-- START Record excerpts --

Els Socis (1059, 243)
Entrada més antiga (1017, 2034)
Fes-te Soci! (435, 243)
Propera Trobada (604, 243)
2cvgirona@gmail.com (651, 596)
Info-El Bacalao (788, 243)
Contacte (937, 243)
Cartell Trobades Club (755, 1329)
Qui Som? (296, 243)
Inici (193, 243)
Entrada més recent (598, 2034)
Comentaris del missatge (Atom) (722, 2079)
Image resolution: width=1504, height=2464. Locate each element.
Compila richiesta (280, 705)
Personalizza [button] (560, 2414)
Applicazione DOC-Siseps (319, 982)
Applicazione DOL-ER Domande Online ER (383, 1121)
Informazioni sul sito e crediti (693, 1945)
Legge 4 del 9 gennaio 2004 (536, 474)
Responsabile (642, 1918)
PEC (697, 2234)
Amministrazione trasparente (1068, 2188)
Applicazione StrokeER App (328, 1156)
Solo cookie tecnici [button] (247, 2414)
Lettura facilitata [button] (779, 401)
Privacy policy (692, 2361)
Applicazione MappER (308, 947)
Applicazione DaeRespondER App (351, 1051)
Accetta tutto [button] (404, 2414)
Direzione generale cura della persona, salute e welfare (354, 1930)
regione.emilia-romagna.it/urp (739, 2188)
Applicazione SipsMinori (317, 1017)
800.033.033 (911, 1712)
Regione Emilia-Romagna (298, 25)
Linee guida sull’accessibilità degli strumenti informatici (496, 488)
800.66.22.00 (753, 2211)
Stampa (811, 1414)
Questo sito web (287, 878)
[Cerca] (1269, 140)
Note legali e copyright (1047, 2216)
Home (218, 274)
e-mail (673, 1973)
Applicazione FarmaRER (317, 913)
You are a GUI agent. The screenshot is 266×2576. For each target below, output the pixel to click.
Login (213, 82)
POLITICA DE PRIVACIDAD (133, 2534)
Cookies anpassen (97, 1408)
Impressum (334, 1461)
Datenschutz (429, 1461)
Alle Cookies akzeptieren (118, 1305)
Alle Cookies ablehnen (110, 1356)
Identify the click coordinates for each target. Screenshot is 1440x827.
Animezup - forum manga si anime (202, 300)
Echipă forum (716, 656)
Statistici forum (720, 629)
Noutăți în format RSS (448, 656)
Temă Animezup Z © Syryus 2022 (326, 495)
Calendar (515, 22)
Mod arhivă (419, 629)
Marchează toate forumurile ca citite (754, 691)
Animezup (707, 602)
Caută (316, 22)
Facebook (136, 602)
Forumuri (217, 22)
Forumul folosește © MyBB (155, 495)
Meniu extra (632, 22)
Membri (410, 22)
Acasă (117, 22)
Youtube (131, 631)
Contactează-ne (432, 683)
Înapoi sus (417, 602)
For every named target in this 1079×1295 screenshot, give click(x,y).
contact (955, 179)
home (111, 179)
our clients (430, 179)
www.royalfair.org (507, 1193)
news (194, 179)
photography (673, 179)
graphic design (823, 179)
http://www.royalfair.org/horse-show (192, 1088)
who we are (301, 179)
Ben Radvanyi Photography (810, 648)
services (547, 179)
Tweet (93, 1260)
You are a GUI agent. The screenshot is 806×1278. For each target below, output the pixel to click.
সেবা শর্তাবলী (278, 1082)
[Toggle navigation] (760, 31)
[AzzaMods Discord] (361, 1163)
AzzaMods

-- END Record excerpts --

_Brief_: Please gather every line of the records above that contains the string "royalfair", and copy each one out in full.

_Task answer_:
www.royalfair.org (507, 1193)
http://www.royalfair.org/horse-show (192, 1088)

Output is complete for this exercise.